BEGIN EXTRACTED RECORDS

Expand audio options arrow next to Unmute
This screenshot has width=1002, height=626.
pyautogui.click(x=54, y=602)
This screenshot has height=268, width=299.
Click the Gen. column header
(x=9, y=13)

END EXTRACTED RECORDS
BEGIN EXTRACTED RECORDS

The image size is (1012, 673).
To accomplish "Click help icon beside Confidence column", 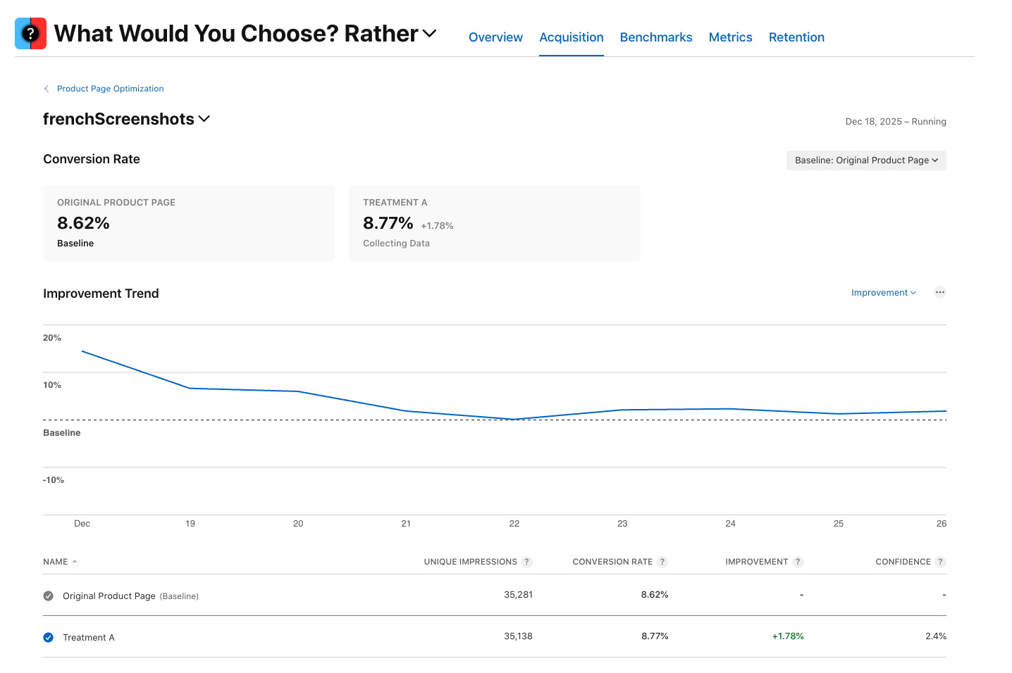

END EXTRACTED RECORDS

Copy verbatim the lines running from the one containing "This screenshot has height=268, width=299." through the one containing "(x=9, y=13)", both of those lines included.

## WRITTEN SOLUTION
This screenshot has height=268, width=299.
Click the Gen. column header
(x=9, y=13)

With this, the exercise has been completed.